_Exercise brief:_
Scan the material below for the string "profile". Report every line that has it.

== Data ==

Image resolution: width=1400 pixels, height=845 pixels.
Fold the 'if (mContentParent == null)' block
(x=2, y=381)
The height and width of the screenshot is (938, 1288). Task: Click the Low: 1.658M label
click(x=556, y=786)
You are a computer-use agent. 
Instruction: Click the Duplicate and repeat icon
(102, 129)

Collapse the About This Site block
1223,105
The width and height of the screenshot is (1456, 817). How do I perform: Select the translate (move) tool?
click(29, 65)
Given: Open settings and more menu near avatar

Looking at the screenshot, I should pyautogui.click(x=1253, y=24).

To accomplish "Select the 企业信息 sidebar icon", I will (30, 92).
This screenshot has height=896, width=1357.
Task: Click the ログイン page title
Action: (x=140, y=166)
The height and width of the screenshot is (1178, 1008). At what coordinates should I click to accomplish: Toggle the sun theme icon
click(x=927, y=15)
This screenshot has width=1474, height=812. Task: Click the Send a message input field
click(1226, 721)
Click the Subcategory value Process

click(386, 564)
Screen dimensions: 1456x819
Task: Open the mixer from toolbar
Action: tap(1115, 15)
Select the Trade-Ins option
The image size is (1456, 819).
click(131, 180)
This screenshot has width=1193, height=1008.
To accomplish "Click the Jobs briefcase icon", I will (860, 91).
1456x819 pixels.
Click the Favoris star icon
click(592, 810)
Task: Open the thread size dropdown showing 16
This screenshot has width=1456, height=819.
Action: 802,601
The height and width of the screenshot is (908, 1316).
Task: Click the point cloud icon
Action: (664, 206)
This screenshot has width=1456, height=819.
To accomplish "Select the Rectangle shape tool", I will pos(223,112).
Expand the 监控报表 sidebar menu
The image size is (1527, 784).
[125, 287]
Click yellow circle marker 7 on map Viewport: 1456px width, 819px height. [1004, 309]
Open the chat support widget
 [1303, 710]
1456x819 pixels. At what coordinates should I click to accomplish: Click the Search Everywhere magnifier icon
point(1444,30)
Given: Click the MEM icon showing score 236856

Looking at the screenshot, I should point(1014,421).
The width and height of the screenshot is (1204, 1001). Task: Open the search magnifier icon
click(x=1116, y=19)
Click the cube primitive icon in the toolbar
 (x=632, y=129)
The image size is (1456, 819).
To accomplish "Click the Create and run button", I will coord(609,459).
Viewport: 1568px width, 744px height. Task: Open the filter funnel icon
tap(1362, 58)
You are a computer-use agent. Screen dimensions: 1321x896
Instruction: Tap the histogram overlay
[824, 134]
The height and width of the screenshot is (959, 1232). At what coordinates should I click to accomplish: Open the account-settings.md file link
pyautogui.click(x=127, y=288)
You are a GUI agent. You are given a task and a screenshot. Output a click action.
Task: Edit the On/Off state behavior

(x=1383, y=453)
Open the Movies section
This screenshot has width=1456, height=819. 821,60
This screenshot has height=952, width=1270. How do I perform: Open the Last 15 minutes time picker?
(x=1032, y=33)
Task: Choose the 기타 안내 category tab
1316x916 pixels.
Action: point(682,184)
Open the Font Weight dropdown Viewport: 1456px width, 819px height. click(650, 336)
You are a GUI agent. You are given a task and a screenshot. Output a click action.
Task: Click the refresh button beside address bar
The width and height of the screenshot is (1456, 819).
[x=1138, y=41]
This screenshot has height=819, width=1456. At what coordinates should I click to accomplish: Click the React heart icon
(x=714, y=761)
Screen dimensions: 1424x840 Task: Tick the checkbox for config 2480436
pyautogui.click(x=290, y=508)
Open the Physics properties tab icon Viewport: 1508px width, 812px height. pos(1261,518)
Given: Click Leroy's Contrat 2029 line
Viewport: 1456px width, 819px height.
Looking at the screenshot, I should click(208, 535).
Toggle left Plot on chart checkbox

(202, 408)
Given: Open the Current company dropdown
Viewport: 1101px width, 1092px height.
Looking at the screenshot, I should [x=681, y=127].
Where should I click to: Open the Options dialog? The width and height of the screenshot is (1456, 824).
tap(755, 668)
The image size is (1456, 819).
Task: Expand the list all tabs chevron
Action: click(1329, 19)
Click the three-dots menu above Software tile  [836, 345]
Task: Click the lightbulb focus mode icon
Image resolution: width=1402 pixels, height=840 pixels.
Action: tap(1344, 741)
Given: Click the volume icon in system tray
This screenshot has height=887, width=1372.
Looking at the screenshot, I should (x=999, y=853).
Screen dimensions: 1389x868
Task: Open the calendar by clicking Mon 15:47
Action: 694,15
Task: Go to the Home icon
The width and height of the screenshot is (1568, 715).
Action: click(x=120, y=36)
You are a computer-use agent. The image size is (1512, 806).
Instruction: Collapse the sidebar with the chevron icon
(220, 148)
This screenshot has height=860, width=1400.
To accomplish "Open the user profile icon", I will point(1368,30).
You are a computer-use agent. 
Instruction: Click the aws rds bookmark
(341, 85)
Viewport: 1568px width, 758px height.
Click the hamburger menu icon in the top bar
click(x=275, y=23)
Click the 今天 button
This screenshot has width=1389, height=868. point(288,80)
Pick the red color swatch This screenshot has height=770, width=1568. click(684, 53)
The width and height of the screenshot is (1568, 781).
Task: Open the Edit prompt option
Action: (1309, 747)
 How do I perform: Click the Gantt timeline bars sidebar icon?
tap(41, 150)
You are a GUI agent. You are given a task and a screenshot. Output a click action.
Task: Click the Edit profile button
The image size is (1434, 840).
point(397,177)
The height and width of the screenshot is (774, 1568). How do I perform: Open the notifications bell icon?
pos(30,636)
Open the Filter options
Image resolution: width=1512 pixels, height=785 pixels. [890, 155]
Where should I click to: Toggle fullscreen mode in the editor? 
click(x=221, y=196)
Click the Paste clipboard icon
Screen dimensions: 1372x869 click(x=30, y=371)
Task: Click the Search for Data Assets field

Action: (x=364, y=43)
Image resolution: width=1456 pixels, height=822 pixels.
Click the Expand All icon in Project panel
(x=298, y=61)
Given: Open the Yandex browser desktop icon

===

_Expected answer:_
To accomplish "Open the user profile icon", I will point(1368,30).
Task: Click the Edit profile button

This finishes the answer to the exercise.